= What the task asks =
Report each line of the listing below that holds "will".

= Task data =

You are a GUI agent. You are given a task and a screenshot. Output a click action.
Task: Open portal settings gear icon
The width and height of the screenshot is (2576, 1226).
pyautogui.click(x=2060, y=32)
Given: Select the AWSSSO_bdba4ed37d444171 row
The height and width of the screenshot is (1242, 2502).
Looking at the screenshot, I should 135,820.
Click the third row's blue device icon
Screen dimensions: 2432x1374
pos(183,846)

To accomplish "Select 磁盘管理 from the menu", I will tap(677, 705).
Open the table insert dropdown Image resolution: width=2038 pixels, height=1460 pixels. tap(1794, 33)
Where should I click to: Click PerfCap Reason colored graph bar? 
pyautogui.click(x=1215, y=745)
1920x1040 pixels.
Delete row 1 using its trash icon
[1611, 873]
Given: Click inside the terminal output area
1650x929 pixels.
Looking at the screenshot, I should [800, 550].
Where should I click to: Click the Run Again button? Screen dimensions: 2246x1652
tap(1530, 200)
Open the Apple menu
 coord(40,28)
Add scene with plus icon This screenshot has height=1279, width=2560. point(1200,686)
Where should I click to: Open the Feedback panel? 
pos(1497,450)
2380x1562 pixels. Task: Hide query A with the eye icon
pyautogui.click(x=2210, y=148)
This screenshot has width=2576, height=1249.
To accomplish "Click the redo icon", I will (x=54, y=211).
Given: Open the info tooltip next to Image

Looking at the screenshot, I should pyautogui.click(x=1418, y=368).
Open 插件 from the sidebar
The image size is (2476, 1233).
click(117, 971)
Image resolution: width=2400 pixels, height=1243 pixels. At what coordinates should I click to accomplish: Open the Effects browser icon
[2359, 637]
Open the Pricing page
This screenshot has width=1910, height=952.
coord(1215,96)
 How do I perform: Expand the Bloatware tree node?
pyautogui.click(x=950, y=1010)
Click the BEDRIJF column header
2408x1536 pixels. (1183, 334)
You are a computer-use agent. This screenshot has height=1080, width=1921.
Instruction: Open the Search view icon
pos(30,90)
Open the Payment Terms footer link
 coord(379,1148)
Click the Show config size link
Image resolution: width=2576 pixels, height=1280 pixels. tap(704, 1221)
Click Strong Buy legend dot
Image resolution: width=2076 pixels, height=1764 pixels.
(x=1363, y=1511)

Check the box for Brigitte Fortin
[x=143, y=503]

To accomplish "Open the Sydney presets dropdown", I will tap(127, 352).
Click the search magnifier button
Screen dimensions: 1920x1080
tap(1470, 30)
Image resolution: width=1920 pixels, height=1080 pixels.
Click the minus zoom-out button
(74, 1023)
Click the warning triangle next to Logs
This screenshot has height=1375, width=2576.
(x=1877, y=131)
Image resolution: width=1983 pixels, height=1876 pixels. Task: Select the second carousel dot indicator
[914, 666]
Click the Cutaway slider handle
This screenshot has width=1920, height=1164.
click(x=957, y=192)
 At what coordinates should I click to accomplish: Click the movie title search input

= Exercise output =
To accomplish "Select 磁盘管理 from the menu", I will tap(677, 705).
To accomplish "Click the redo icon", I will (x=54, y=211).
To accomplish "Open the Sydney presets dropdown", I will tap(127, 352).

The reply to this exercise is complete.